Though her firm’s base case remains 4,100 points, which represents about 2.5% upside from current levels, she said valuation models point to the possibility of bigger gains, or about 12.5%.
But for that to happen, inflation would have to cool enough for the Federal Reserve to start cutting benchmark rates this year, a possibility that has faded amid recent data indicating a still-strong economy and sticky inflation.
“I know that’s a more precarious assumption, but that’s what the model gives us,” Calvasina said.
The Fed has already raised rates by 450 basis points in the past year, with markets anticipating another 50 to 75 basis points later this year.
But Calvasina also cited low investor sentiment as another factor in her forecast potentially skewing to the upside.
“If you look at the depths of individual investor sentiment at the end of last year, we were basically down around financial crisis lows for an extended period of time,” she said. “And historically, when you’ve been below 10% in favor of the bears over the bulls, it set you up for about a 15-16% return on the year.”

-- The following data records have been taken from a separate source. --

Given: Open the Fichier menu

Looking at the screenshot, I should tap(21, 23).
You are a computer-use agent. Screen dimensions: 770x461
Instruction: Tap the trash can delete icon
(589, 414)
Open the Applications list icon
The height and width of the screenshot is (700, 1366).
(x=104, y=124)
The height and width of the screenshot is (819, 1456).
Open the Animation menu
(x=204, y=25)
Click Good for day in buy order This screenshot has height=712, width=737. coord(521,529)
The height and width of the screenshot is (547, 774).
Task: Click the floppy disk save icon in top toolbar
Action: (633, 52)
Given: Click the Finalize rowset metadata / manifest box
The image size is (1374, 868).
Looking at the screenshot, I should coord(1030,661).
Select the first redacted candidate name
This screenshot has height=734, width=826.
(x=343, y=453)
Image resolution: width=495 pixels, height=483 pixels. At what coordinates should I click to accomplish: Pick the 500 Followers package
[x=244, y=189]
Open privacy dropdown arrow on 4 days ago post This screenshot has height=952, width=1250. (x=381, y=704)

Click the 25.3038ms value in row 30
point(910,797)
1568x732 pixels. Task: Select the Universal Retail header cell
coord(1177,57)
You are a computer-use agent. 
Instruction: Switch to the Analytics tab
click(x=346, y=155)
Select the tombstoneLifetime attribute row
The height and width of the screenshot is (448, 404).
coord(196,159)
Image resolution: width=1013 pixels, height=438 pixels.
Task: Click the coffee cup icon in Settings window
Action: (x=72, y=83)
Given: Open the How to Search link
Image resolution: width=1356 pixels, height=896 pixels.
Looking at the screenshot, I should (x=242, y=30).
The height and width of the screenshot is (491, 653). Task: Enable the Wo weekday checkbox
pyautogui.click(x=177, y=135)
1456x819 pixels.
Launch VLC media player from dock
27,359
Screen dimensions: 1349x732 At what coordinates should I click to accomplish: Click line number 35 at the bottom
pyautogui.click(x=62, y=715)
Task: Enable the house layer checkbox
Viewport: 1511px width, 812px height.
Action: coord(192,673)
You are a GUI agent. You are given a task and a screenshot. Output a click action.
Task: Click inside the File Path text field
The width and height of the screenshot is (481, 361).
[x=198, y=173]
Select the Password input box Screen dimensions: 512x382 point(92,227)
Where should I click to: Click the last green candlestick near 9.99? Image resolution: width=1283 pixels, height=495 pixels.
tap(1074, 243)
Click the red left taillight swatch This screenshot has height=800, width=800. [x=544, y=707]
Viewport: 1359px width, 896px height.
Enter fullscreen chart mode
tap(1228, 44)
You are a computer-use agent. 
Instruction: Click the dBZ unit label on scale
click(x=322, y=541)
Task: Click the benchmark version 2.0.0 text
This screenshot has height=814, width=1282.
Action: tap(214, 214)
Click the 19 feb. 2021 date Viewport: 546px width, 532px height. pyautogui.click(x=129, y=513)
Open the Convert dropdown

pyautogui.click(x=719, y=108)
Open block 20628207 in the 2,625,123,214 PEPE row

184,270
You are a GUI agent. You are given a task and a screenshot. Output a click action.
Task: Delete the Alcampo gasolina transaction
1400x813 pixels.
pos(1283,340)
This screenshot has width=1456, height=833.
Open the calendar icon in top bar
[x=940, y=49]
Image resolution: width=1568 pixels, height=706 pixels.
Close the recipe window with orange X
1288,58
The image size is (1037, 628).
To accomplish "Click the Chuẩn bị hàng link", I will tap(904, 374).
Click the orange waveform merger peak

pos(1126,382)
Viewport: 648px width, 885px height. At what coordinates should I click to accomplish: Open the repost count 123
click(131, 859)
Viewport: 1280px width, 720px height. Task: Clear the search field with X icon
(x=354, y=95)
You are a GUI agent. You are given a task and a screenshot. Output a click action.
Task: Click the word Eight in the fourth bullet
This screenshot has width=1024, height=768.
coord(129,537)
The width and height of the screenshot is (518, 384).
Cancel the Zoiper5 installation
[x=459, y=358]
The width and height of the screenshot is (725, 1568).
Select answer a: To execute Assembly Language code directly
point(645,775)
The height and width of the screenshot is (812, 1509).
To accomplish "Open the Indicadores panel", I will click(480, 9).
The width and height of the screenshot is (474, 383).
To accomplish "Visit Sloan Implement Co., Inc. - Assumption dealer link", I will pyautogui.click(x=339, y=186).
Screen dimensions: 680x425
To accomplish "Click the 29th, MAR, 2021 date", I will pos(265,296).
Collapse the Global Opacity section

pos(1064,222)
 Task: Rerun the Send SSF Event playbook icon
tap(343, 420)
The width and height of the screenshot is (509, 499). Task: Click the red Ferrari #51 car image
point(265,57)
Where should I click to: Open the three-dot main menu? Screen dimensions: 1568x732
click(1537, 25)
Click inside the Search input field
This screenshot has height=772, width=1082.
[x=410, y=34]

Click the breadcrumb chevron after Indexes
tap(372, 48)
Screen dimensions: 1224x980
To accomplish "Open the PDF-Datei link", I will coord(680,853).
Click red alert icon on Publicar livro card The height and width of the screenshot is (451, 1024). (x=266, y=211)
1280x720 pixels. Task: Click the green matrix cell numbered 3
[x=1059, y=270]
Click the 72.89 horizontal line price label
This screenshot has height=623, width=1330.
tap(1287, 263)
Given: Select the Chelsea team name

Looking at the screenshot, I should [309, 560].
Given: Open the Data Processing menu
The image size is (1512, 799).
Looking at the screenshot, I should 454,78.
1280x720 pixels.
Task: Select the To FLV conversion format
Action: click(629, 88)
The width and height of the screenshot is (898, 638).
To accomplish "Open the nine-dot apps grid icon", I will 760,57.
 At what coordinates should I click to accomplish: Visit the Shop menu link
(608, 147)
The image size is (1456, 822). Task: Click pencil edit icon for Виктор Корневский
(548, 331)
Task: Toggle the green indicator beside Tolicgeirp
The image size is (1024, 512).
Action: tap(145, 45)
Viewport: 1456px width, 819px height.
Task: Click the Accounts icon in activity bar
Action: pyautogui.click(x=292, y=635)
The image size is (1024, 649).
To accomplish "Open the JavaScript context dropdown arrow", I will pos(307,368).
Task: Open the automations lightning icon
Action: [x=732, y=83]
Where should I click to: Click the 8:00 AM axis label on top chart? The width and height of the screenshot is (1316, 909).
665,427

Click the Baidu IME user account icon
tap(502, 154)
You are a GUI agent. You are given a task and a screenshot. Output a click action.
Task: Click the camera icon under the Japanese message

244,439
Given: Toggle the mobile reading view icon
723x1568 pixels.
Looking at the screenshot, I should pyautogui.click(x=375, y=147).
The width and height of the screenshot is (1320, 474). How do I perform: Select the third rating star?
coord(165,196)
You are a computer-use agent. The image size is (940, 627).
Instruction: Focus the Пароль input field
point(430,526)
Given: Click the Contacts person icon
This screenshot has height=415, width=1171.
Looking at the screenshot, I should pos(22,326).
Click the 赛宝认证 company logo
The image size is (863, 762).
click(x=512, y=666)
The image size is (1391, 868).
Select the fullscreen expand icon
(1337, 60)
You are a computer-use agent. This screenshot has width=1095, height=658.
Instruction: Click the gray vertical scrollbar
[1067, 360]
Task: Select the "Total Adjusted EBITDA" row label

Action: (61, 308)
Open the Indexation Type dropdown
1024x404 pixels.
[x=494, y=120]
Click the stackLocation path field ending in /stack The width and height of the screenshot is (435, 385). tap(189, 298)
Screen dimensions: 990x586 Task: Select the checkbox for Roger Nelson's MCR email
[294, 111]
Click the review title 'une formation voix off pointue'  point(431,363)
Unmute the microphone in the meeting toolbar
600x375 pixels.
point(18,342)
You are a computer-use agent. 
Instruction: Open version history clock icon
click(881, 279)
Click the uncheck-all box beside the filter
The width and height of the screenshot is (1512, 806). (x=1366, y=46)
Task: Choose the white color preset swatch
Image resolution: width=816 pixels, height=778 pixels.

Calvasina is not alone in holding a more optimistic outlook on what’s to come. Fundstrat’s Tom Lee published a note on Wednesday, saying that most of the Fed’s previous tightening cycles coincided with stock market advances.
In an interview with CNBC, he added that deflation in certain sectors shouldn’t be overlooked, saying: “I think you might be printing 2% inflation starting in the summer.”